Queen Mary I and Mary Worth were both known as Bloody Mary and their legends inspired the vodka and tomato juice drink of the same name.

Here’s what is needed:

1-1/2 ounces of Queen Mary I,
3 ounces of Mary Worth,
1 dash of black arts,
1/2 tsp of folklore,
3 drops of the name Bloody Mary,
And one mirror.

Mix all ingredients in a cocktail shaker and what you’ve got is a recipe for the legend of the popular catoptromancy parlor game Bloody Mary.

Perhaps the most recognizable contemporary legend ever told. For years, the tale of Bloody Mary has been used as a tool to evoke the malevolent spirit of its namesake, further inciting unspeakable terror and cementing a legend that has sparked the morbid curiosity of many.

While the legend is rich with embellished creativity and tragic storytelling, there have been many variations of its history, leaving most folklorists to speculate the origins of the myth. Though some people speculate the story comes from a 100 year old legend of a witch known as Mary Worth, its roots can be traced as far back as the fifteenth century.

Known as the daughter of King Henry VIII, the second son of the House of Tudor; Mary I earned the title Bloody Mary after her death in 1553. During her reign as Queen regnant of England, Mary I, a devout Catholic, set in motion the desire to reform England back to Roman Catholic practices and develop one ideological nation. With her implementation, Mary I became responsible for the deaths of English Protestants who, in refusing to convert to Catholicism, were burned at the stake for heresy.

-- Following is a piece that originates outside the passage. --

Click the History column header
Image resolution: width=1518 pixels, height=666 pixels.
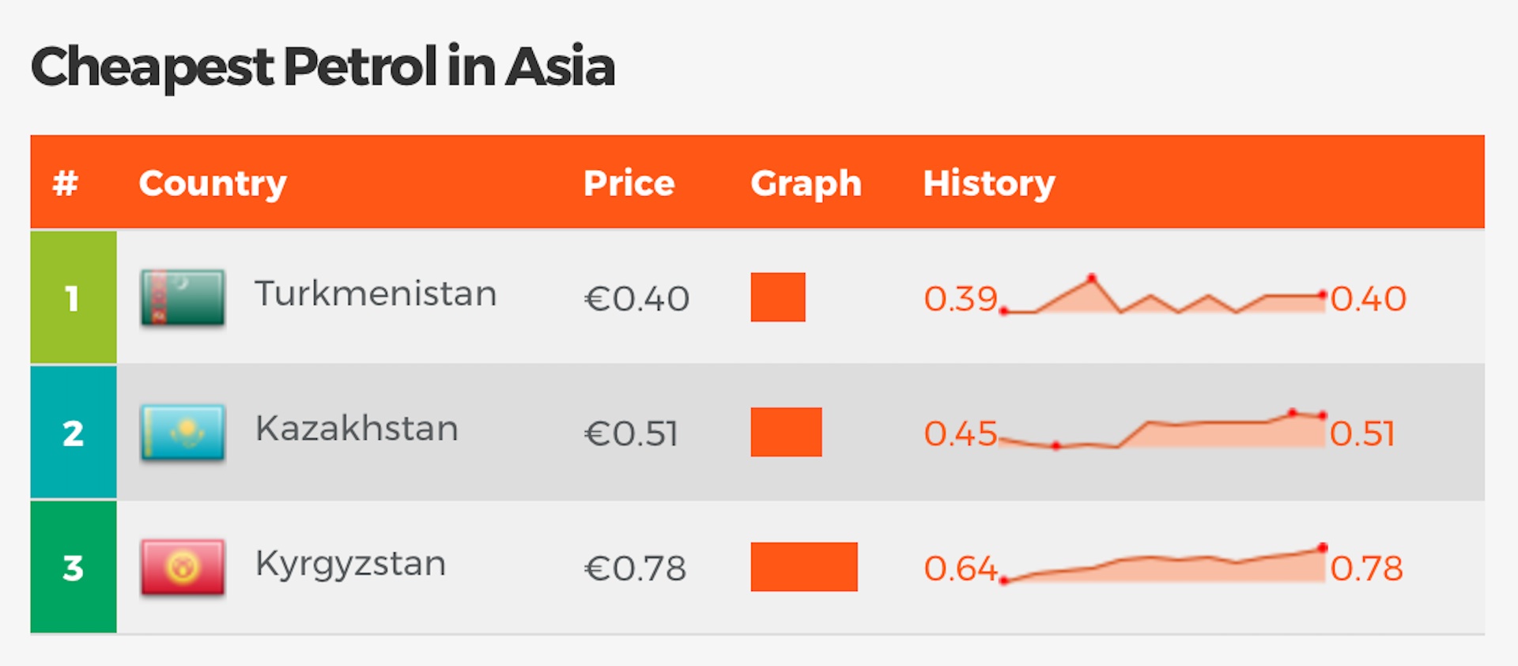point(989,184)

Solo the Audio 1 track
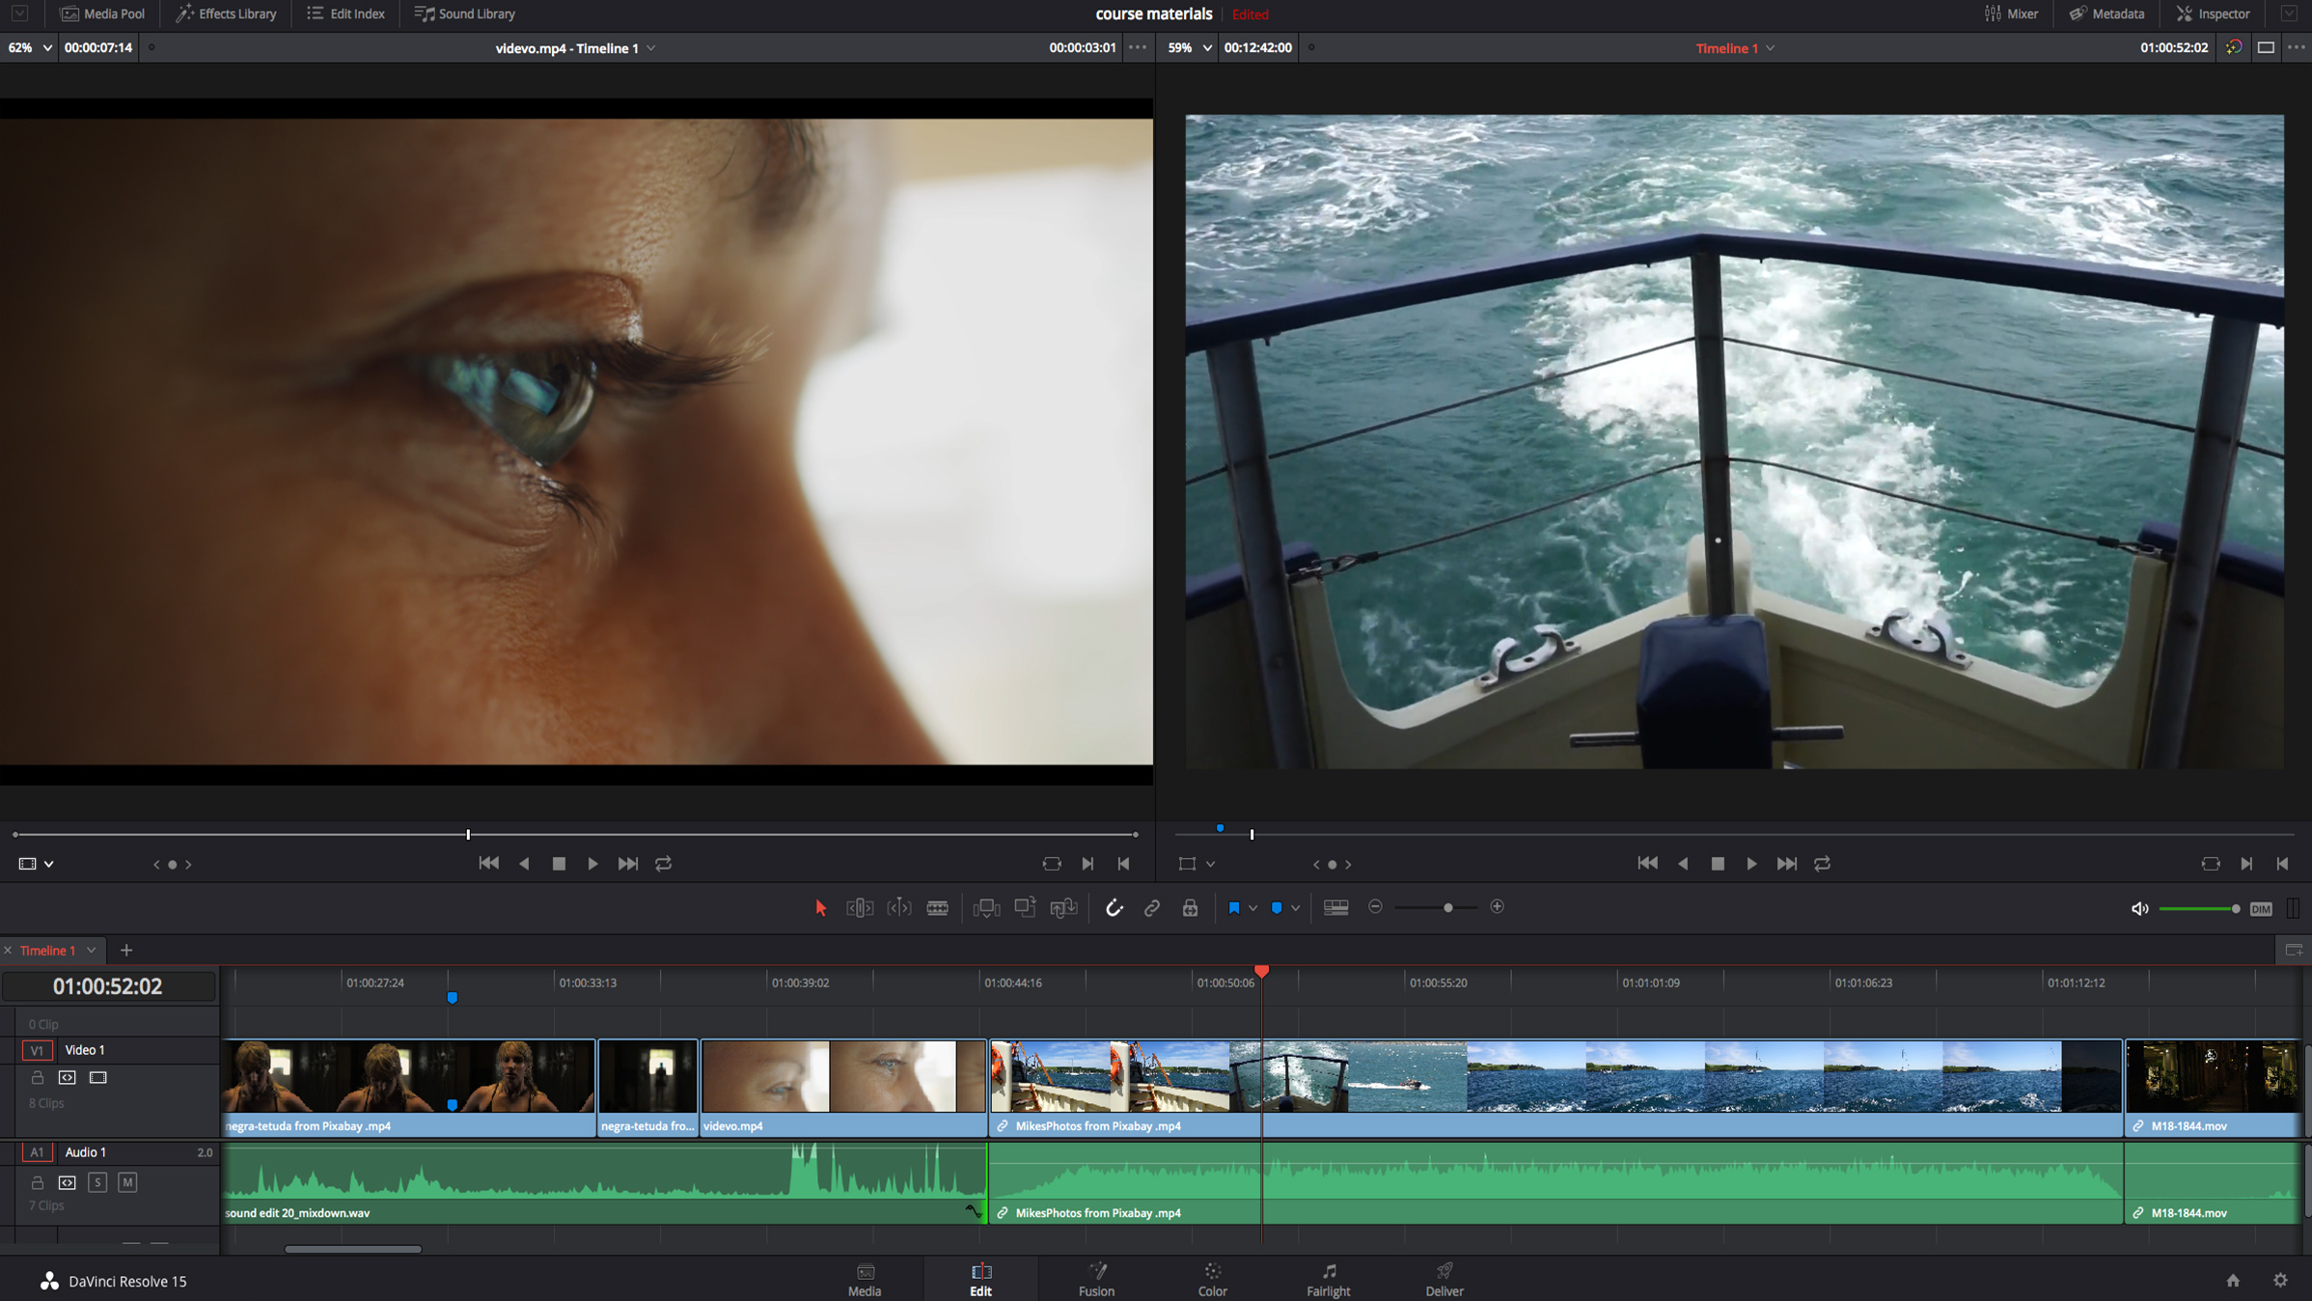coord(97,1182)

To further put a contemporary spin in the legend, variations of another influence appeared named Mary Worth or Worthington. Said to be a practitioner of the black arts, Mary Worth was said to have been burned at the stake for the heretic crime of witch craft. Adding to the mystery of the folklore, it was said that after she had been burned, local children started disappearing from neighboring villages. While the story is unsupported by true facts, the variations have often differed throughout the years.

Nevertheless, as the urban legend goes, anyone who enters a washroom with the lights off and the door closed while chanting the name Bloody Mary three times to the mirror will evoke the spirit of a mutilated, blood-drenched woman. Upon her appearance, it is said that she will scratch your entire body; gouge your eyes; and even pull you into the mirror.